Collected data:
((

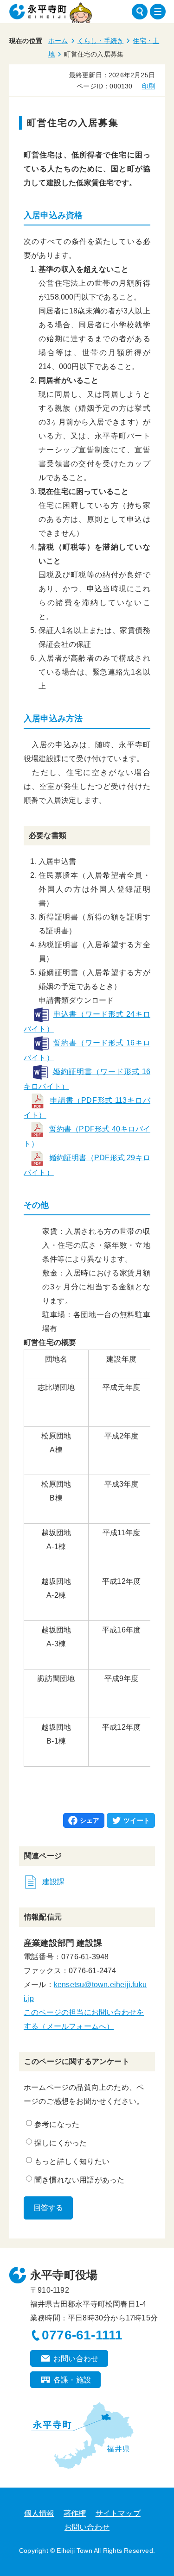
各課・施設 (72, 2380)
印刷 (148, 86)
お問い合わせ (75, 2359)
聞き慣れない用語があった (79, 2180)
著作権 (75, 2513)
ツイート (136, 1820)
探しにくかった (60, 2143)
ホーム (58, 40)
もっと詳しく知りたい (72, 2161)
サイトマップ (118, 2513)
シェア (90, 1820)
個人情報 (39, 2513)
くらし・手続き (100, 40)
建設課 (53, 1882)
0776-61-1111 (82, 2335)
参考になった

))

# [WORK ORDER]
For this exercise, transcribe the data exactly but without its pictures.

# [WRITTEN SOLUTION]
各課・施設 (72, 2380)
印刷 (148, 86)
お問い合わせ (75, 2359)
聞き慣れない用語があった (79, 2180)
著作権 (75, 2513)
ツイート (136, 1820)
探しにくかった (60, 2143)
ホーム (58, 40)
もっと詳しく知りたい (72, 2161)
サイトマップ (118, 2513)
シェア (90, 1820)
個人情報 (39, 2513)
くらし・手続き (100, 40)
建設課 (53, 1882)
0776-61-1111 (82, 2335)
参考になった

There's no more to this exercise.